Are You Being Kept in the Dark?
Your attorney should make sure you understand the overall process of your case and any of its developments. No communication on your behalf should ever be sent without you reviewing it first, and no filings should be submitted without your review and consent. Any questions you have for your attorney should be responded to in a timely manner. All important case dates, such as hearing dates, should be communicated to you ahead of time so you can plan in advance for them. If you feel like you don’t know what is happening in your case often, that may mean your attorney is not keeping you informed.

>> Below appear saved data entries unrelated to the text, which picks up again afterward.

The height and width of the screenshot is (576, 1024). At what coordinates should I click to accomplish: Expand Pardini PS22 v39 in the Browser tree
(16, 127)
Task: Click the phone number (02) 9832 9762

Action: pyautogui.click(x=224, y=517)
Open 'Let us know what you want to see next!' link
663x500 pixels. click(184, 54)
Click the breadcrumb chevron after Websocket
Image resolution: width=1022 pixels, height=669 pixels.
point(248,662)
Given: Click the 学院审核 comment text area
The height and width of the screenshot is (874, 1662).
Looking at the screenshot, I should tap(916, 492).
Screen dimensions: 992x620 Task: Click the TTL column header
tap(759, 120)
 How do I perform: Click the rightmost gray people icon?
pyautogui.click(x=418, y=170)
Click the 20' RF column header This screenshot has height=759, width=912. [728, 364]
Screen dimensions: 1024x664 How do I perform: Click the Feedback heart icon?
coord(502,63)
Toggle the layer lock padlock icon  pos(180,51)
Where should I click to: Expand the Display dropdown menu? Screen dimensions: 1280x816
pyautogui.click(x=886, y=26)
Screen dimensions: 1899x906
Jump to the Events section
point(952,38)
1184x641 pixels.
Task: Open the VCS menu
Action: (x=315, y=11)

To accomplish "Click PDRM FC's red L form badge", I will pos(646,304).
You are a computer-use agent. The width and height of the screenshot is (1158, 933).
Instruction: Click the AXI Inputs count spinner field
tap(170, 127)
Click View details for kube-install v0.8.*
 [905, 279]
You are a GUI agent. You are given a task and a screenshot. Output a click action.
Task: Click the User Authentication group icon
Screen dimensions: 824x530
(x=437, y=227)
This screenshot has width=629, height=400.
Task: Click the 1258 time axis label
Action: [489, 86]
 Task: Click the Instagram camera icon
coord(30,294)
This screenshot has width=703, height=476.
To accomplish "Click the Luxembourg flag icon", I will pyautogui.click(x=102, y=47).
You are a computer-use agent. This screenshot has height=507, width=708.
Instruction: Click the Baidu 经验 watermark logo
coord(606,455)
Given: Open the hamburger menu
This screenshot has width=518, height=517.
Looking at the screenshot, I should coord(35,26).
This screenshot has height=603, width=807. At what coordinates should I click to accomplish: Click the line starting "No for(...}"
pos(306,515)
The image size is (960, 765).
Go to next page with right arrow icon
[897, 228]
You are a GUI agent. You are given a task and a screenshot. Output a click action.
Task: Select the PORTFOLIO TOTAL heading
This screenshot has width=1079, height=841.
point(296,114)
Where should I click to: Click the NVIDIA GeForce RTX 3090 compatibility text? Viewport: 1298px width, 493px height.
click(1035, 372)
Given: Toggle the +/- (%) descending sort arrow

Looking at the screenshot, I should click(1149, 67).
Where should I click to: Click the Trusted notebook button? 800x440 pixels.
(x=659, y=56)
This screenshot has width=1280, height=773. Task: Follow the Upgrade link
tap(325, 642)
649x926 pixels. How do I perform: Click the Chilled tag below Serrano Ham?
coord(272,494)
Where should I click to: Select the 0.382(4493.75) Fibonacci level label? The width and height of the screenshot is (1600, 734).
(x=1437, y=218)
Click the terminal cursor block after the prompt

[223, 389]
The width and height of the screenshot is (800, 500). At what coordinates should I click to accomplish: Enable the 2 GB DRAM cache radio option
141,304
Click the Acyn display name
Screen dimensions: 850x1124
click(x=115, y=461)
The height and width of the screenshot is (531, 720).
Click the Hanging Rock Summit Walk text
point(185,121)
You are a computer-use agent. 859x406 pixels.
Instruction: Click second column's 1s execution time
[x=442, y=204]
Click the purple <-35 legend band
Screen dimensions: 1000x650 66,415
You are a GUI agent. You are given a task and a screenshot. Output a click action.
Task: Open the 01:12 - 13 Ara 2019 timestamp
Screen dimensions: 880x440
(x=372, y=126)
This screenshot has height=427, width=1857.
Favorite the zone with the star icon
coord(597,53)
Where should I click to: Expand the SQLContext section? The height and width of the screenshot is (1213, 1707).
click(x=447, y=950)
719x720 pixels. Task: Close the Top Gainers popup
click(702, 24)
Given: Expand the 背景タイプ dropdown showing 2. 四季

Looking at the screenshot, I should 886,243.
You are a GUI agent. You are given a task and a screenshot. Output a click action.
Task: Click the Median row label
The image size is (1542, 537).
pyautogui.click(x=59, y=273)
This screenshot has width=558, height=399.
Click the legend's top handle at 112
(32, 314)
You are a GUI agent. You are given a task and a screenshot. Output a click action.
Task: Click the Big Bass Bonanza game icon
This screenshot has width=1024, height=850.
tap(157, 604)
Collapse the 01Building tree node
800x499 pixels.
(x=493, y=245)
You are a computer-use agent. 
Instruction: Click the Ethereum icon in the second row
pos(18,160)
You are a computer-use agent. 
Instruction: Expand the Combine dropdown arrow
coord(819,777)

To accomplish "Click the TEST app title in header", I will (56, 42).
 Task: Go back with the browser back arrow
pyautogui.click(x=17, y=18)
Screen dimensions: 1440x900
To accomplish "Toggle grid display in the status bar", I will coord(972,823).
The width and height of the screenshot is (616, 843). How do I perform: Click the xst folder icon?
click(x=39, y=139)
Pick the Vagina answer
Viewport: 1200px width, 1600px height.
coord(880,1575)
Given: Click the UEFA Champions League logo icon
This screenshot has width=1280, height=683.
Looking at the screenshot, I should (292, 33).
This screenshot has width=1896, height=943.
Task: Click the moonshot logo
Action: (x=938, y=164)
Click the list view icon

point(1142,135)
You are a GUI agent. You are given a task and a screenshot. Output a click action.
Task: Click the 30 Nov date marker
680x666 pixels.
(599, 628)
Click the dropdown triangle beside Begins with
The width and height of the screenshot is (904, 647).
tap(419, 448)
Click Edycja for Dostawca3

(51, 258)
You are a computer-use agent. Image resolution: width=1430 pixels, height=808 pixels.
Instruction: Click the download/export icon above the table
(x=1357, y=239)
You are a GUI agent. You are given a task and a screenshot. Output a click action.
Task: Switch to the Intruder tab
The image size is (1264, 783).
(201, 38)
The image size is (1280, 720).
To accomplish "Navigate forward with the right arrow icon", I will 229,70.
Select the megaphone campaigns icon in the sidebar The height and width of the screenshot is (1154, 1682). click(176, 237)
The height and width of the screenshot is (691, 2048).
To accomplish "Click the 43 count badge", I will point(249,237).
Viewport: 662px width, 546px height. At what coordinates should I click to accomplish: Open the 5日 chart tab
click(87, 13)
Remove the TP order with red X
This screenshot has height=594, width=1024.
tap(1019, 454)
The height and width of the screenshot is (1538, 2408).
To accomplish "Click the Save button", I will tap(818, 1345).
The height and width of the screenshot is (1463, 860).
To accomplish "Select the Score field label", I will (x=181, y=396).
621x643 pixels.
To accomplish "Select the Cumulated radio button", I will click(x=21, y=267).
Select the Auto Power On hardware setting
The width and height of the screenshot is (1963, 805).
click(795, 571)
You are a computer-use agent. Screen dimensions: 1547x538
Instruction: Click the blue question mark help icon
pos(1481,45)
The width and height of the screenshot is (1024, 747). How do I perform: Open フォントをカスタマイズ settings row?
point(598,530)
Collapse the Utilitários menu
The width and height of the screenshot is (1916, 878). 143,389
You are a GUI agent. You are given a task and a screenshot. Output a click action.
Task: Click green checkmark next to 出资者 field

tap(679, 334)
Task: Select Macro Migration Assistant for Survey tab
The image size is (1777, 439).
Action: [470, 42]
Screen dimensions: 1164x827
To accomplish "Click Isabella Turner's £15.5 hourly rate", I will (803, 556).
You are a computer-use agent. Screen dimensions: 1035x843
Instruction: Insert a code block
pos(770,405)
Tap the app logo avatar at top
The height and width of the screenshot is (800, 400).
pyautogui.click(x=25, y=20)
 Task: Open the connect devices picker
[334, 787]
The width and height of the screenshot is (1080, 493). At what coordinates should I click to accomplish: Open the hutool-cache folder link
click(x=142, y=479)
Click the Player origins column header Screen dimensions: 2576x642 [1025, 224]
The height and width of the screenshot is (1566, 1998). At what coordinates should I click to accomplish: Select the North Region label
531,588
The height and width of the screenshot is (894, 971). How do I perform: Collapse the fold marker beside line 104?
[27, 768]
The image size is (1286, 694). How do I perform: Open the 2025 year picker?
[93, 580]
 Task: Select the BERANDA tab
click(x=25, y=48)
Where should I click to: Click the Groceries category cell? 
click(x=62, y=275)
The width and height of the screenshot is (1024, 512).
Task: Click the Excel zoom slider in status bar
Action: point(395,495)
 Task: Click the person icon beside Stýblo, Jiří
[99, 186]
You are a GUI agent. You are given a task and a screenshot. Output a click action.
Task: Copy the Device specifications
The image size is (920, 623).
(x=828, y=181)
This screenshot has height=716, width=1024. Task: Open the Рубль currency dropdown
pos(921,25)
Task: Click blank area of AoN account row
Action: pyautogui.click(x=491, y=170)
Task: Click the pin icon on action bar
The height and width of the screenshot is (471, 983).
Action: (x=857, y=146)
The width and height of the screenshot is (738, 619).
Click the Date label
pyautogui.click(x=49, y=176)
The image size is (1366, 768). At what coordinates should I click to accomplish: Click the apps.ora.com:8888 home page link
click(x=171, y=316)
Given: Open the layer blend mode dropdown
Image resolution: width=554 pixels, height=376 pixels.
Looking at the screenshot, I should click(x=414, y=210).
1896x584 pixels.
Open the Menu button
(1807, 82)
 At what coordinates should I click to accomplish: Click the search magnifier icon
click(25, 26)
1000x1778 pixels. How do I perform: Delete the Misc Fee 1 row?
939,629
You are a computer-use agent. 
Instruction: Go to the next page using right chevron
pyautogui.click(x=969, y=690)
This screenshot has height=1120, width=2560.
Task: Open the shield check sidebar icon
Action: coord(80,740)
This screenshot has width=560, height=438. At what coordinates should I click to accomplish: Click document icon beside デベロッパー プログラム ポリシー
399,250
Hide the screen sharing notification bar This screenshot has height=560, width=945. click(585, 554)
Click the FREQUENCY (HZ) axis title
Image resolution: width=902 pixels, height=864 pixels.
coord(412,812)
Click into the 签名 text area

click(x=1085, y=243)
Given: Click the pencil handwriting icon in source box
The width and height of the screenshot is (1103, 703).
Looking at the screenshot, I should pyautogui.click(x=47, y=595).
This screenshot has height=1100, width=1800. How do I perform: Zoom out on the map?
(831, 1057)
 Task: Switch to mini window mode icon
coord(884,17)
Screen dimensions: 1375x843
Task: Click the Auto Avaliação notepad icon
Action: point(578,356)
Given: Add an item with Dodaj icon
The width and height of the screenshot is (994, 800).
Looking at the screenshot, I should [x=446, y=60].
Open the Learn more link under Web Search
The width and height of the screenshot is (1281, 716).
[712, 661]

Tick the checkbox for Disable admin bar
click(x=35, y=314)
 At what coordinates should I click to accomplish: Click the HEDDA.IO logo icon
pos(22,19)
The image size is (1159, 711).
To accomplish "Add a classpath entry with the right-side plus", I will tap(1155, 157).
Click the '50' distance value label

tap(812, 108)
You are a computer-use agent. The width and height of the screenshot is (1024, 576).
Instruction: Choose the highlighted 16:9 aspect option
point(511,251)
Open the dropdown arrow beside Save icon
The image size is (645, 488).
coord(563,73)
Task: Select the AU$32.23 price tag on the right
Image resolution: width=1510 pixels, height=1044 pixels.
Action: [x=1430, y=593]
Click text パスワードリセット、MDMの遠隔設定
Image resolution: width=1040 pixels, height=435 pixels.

Are You Not Being Listened to?
You should feel confident that your attorney knows how you want to proceed and will go down that path after you have spoken with them. If you feel pressured to accept terms you don’t want or take positions you are not comfortable with, your attorney may not be listening to you or understanding your concerns or priorities. In addition, if your attorney adopts positions that are contrary to what you thought you agreed to, there is an issue with your communication with them. Your attorney’s role is to provide you with information and to confirm you understand that information and your options. Without full guidance and effective communication, you will struggle to make informed decisions.
Do You Feel Your Attorney is Unprofessional?
Be mindful of any signs of potential misconduct by your attorney as this can hint at a larger issue. Potential signs of misconduct include not arriving to court appearances or meetings on time or at all; frequently asking for extensions for no given reason; missing filing or other deadlines; misstating facts in any official court submission or submission to the other side’s attorney; and missing or incorrect information in official filings. The court and the other attorneys involved in your case will notice this behavior, and it can even damage your own position in your case.
Is Your Billing Unclear?
Your attorney should be open about the cost and fees in your case up front and answer any of your questions about the billing process. A respectable attorney will leave you with a clear idea of their rates and how you will be billed. An attorney who is not clear on how they bill or who doesn’t bill regularly is someone to steer clear of.
If you feel that you made the wrong choice in your family law attorney, it is possible that you can find a new attorney to handle your case with the care it deserves. Be sure to interview any new potential attorneys and explain what you are experiencing with your current counsel. The prospective attorney will be able to advise you on whether switching attorneys at this time will help alleviate all or some of the problems you are experiencing. Ask any questions you may have and make sure you have clear answers before you make your final decision.